(TO DO): The response should consist of every record, reproduced exactly.

(RECORDS FOR THIS TASK):
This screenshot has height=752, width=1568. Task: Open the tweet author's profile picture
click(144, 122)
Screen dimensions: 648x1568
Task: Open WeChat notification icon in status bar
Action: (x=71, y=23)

(SOLVED EXERCISE):
This screenshot has height=752, width=1568. Task: Open the tweet author's profile picture
click(144, 122)
Screen dimensions: 648x1568
Task: Open WeChat notification icon in status bar
Action: (x=71, y=23)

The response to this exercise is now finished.